WHAT IS EXPECTED :: Go to the line with "Task: Tick the Hypertension tag checkbox" in the entries below and write out every line from there through the line with "Task: Open the pink tile app on the taskbar", exactly and without pictures.
*** EXERCISE INPUTS ***
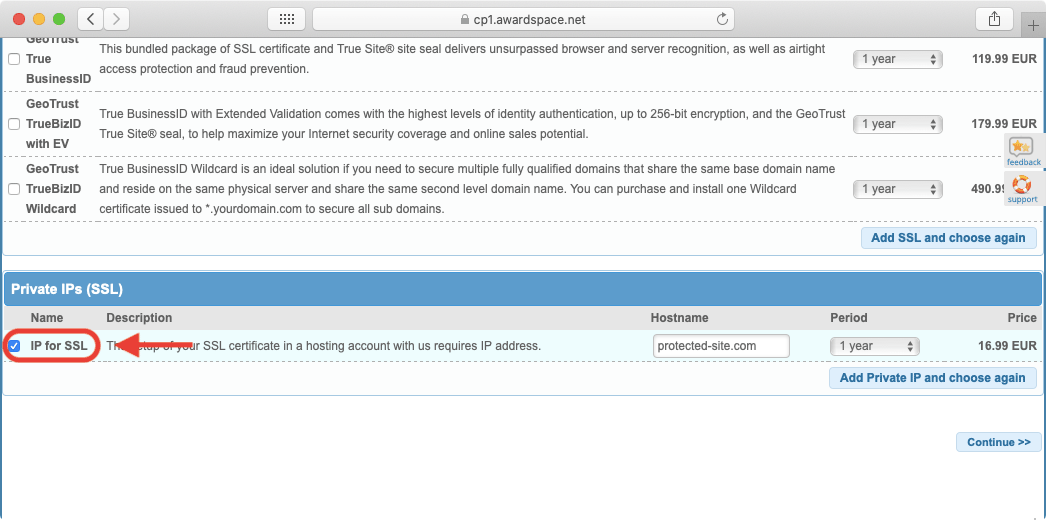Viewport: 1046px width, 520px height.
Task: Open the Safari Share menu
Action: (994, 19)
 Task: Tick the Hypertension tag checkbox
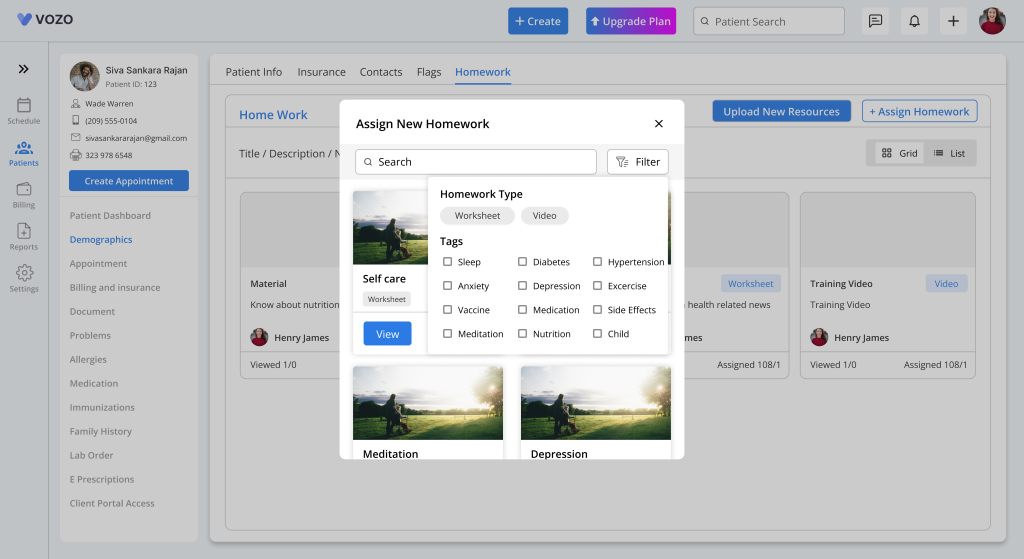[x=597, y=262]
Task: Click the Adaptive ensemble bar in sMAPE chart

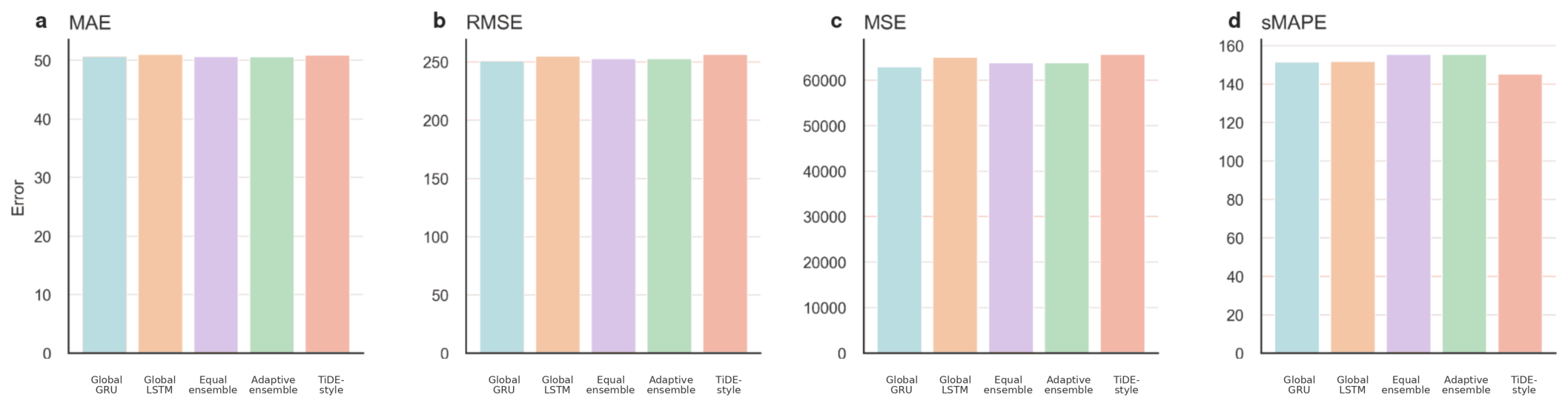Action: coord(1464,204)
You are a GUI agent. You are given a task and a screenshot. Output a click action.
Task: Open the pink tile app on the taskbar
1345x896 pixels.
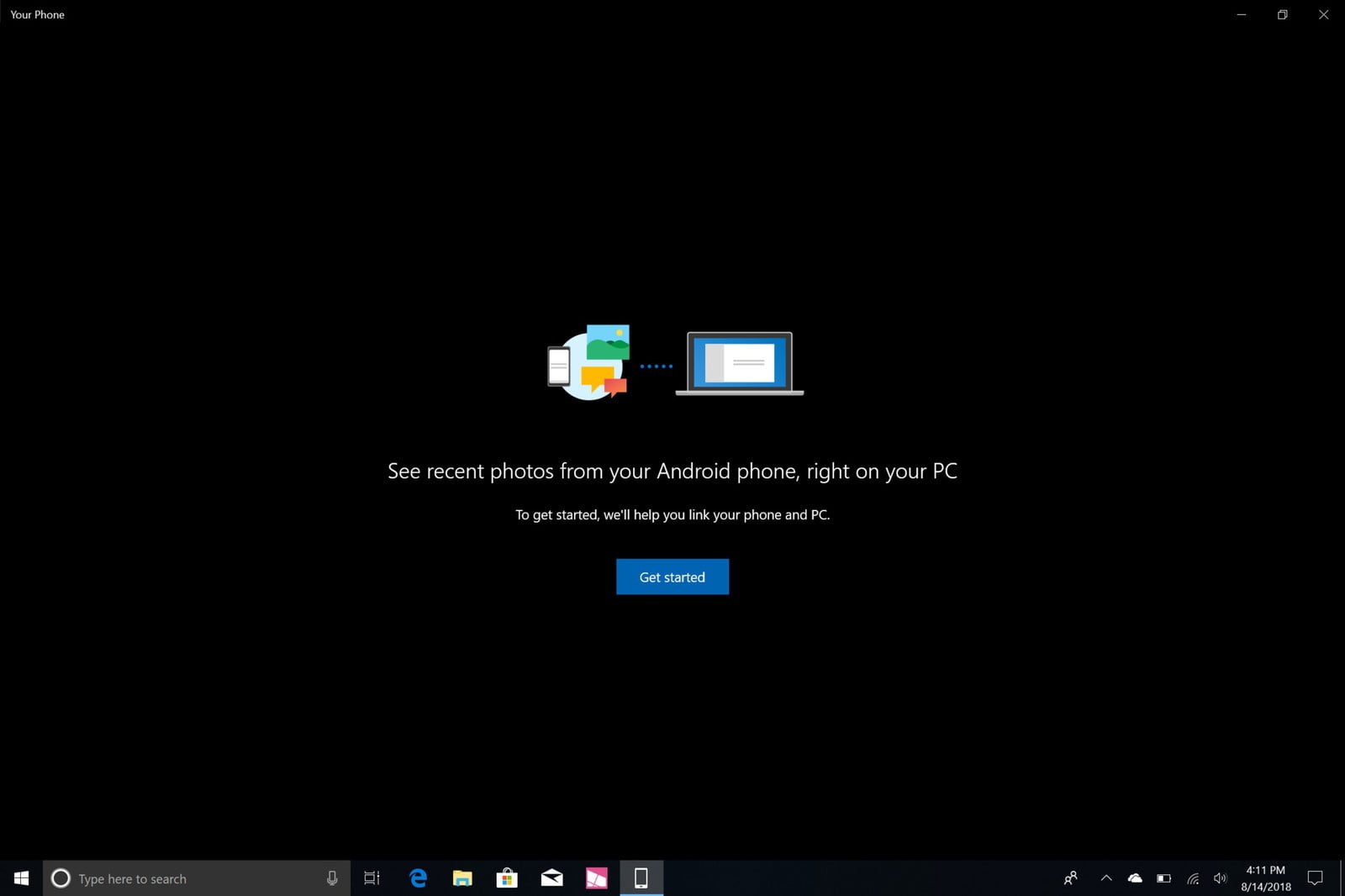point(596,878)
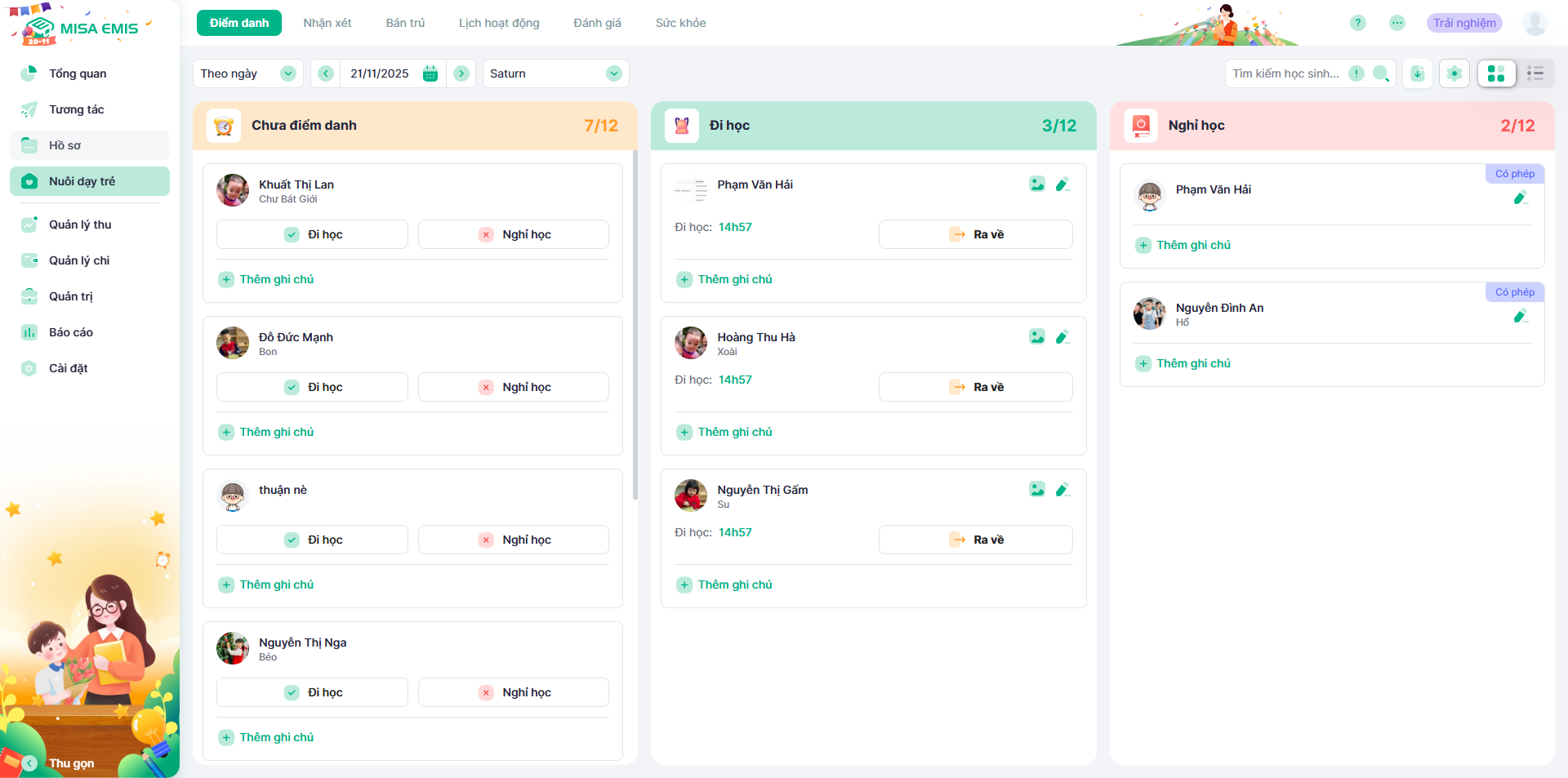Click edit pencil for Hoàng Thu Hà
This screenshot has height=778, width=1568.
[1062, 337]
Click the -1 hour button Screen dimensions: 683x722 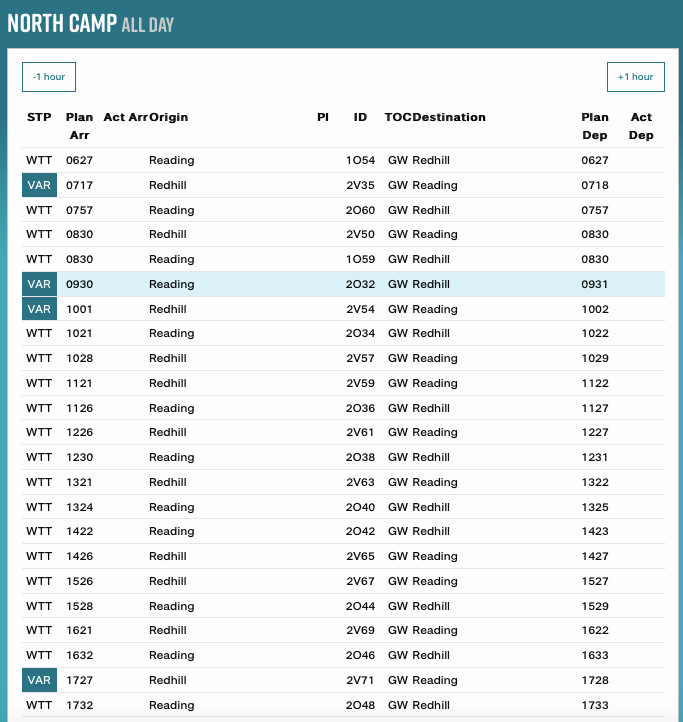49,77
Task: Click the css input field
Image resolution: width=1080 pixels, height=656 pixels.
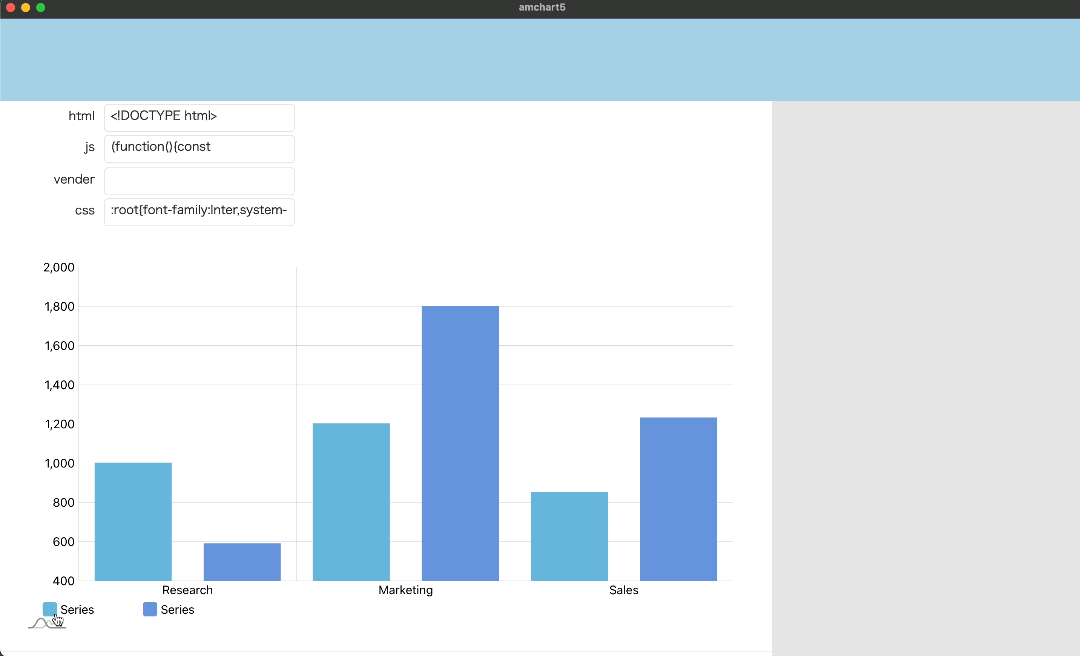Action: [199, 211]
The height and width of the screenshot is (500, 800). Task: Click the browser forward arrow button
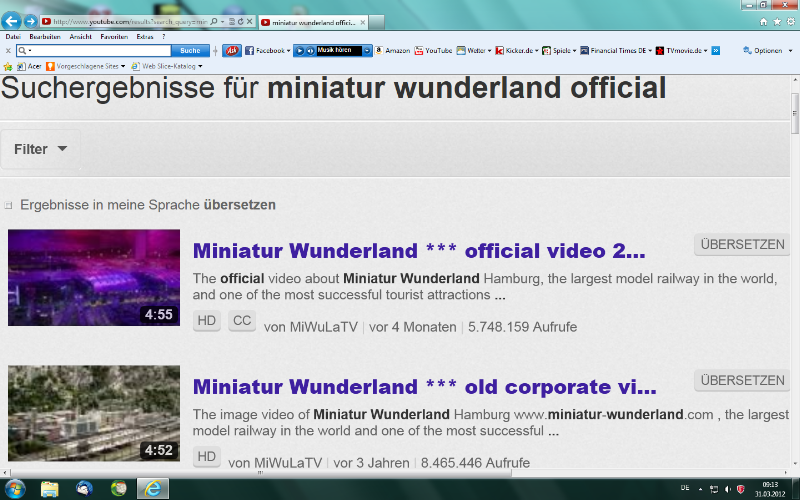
*** End of EXERCISE INPUTS ***
OUTPUT BELOW ::
 Task: Tick the Hypertension tag checkbox
[x=597, y=262]
Task: Click the Adaptive ensemble bar in sMAPE chart

Action: coord(1464,204)
You are a GUI agent. You are given a task and a screenshot. Output a click action.
Task: Open the pink tile app on the taskbar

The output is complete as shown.